Die Genugtuung der Bürger über die Abschaffung der IMU ist verständlich. Nur: sie kommt verfrüht. Denn die Regierung hat die ungeliebte Immobiliensteuer abgeschafft, ohne zu erklären, woher die finanzielle Deckung für die Eliminierung der zweiten Rate kommen soll. Diese Entscheidung soll im Oktober fallen, wenn das Haushaltsgesetz verabschiedet wird. Erst dann wird man erfahren, woher die Regierung Letta die nötigen Geldmittel nimmt, da sich alle Ministerien gegen Kürzungen sperren. Und erst dann wird es Klarheit darüber geben, wer bei Anwendung der neuen, kommunalen "service tax" zur Kasse gebeten wird.

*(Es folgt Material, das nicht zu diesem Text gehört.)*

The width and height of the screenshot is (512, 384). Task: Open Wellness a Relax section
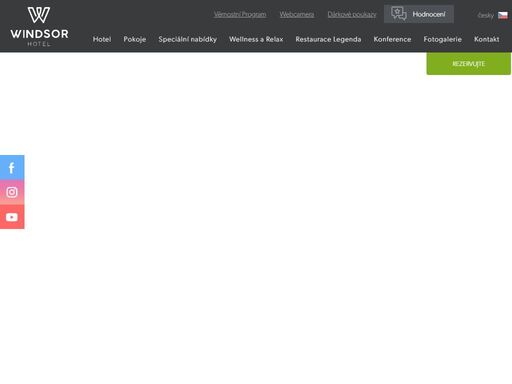(256, 39)
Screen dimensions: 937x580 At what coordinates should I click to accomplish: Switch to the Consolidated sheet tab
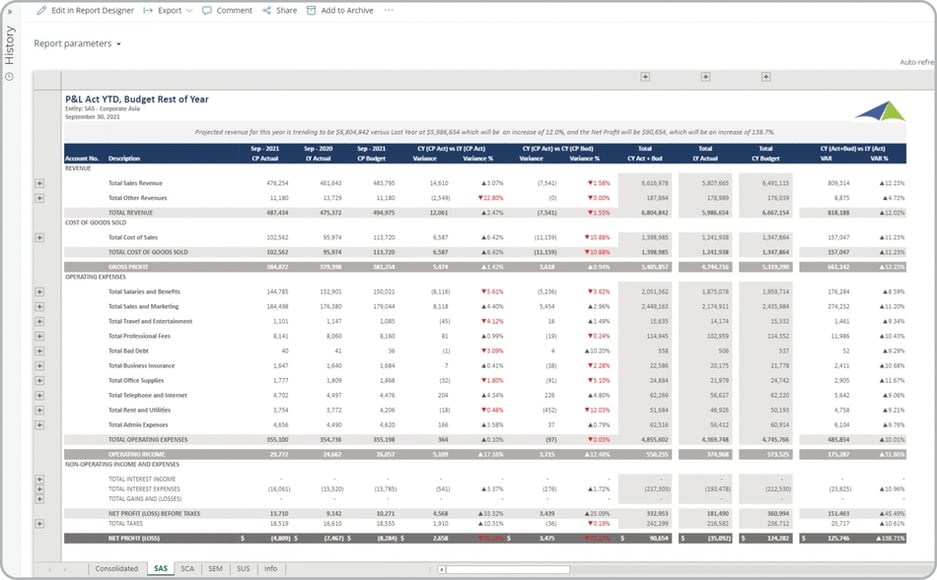[116, 568]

In hastigen Dementis versuchte die Regierung, Befürchtungen zu entkräften, die Steuern auf Zweitwohnungen würden erhöht, auch die Mieter müssten ihren Beitrag leisten. Der Text sei bereits korrigiert worden, eine Alarmstimmung nicht gerechtfertigt. Premier Lettas Kabinett wiederholt mit der IMU einen Klassiker italienischer Gesetzgebungskunst: das ewige Flickwerk. Nie ein organisches Gesetz, nie eines, das nicht von den verschiedenen Lobbies ausgehöhlt oder zurechtgestutzt würde. Auch das Ergebnis wiederholt sich: allgemeine Unsicherheit. Kein Wohnungsbesitzer weiß, wie hoch die zweite Rate der IMU sein wird, die er zu bezahlen hat. Und niemand weiß, in welchem Ausmaß sich Immobilienbesitz in der neuen kommunalen Steuer niederschlagen wird. Berlusconis populistisches Wahlversprechen ist erfüllt. Der Rest scheint Nebensache. Und der Cavaliere legt sofort eine zweite Erpressung nach: wird ihm das politische Mandat aberkannt, stürzt die Regierung.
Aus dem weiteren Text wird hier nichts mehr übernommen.